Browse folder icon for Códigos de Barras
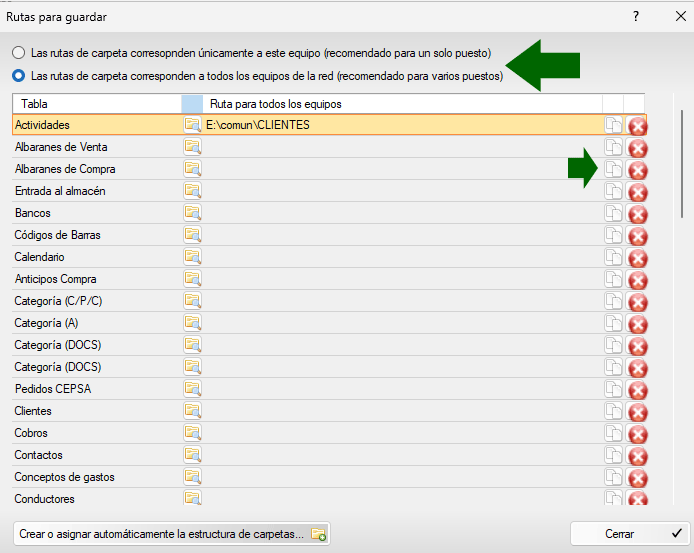Image resolution: width=694 pixels, height=553 pixels. pos(192,235)
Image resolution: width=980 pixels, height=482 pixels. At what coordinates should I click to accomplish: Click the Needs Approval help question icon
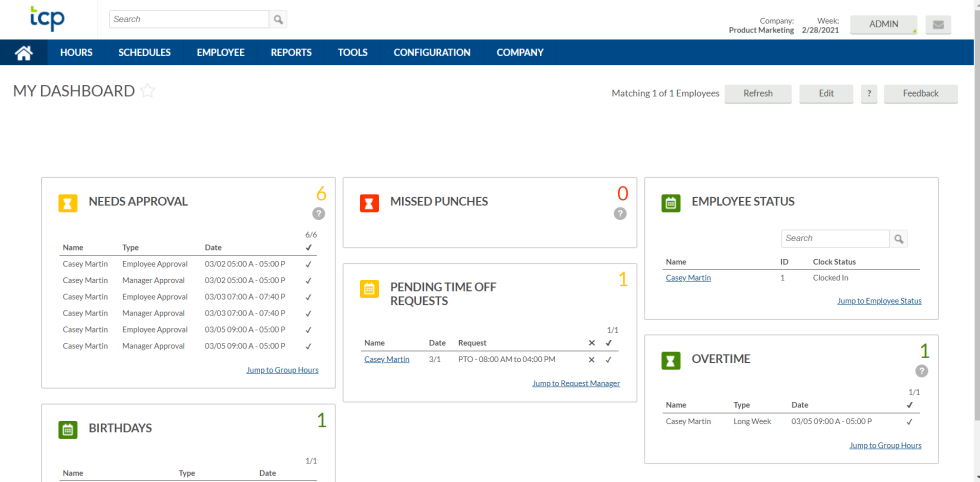[x=319, y=214]
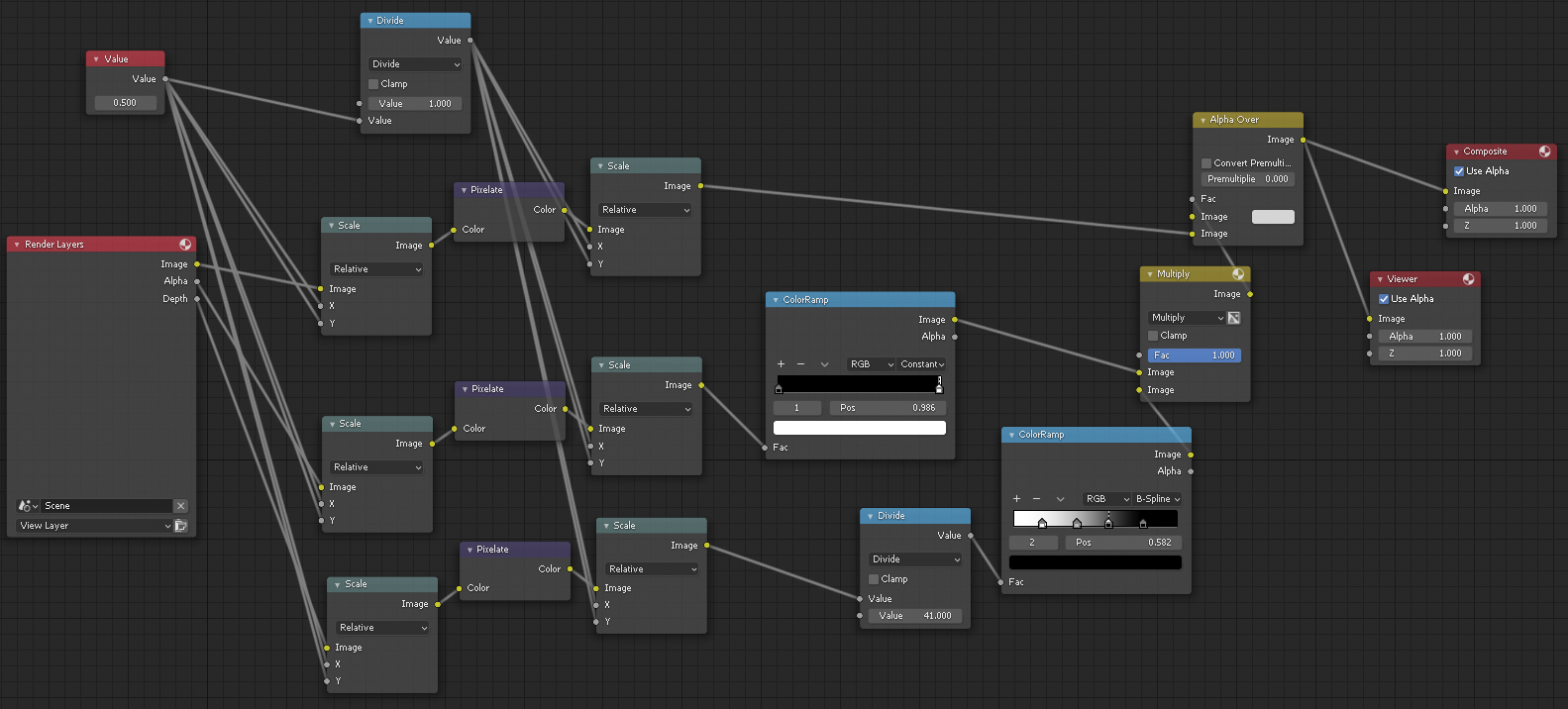This screenshot has width=1568, height=709.
Task: Click the include alpha icon on Multiply node
Action: click(1234, 318)
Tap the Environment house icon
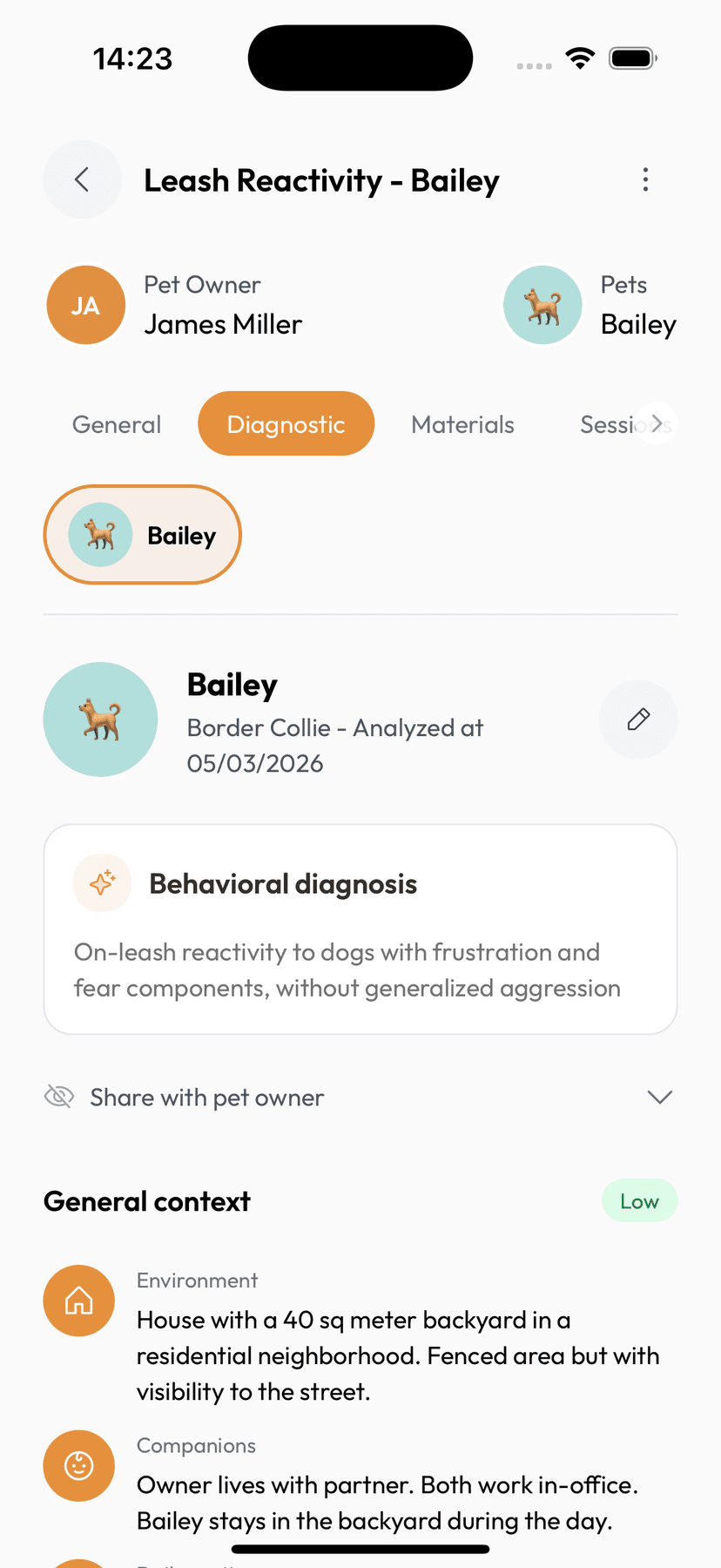The width and height of the screenshot is (721, 1568). pos(79,1301)
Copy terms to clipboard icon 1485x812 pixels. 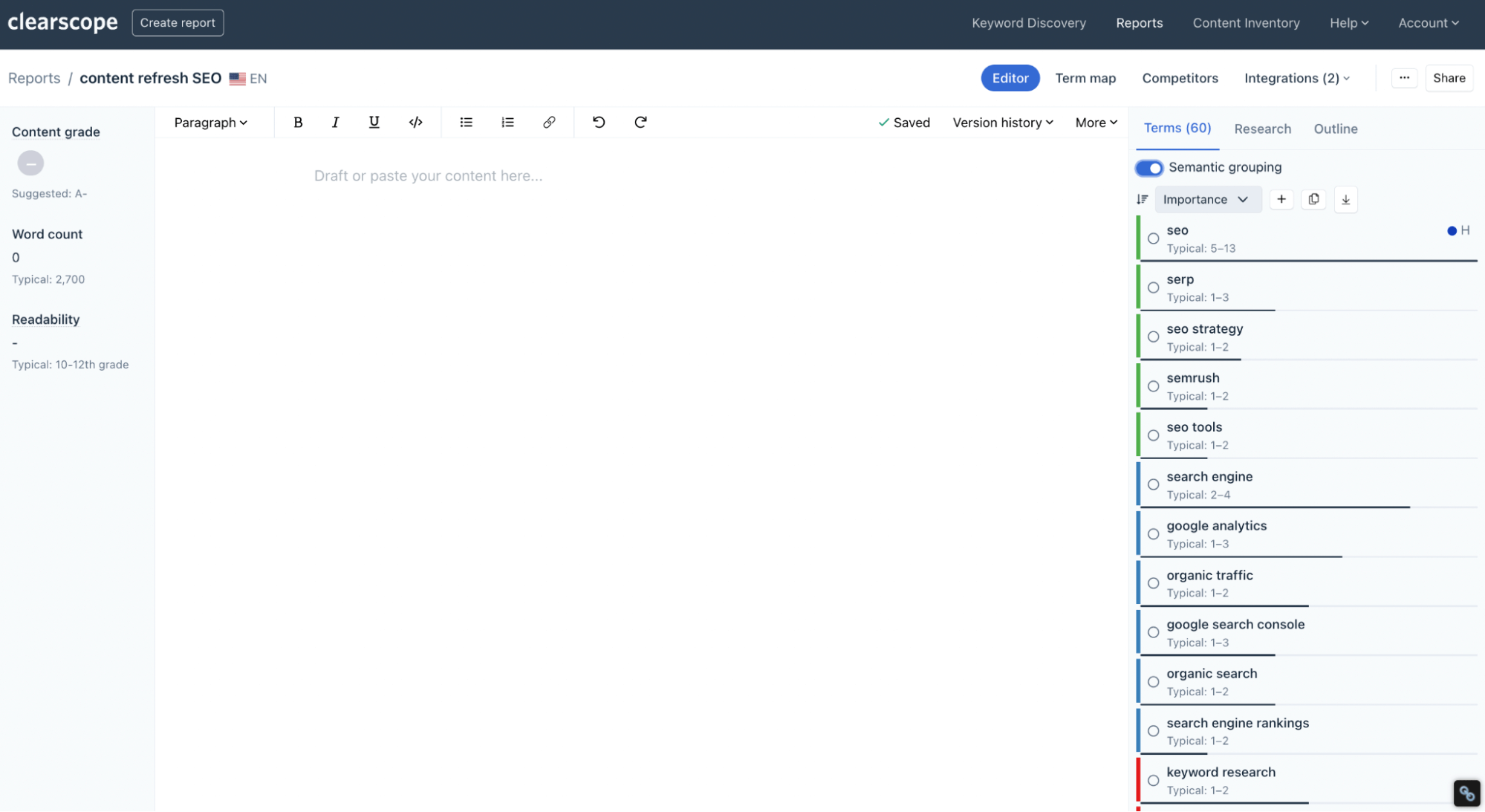[x=1313, y=199]
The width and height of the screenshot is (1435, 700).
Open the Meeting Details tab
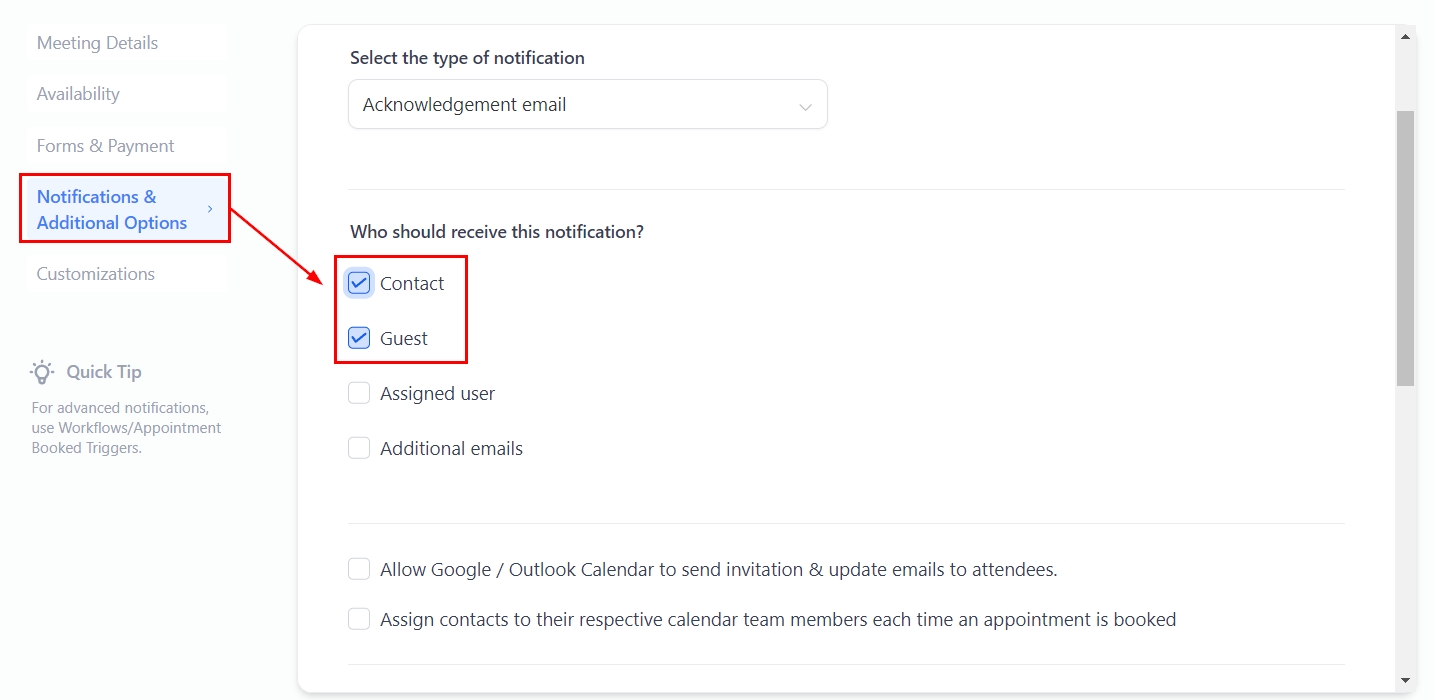point(97,43)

━━━━━━━━

WORK TO COMPLETE >>
Copy the entries word for word, from the line with "The width and height of the screenshot is (1435, 700)." through the end of the entries, that line included. Leave out the pictures.

RESPONSE TO THE EXERCISE >>
The width and height of the screenshot is (1435, 700).
Open the Meeting Details tab
point(97,43)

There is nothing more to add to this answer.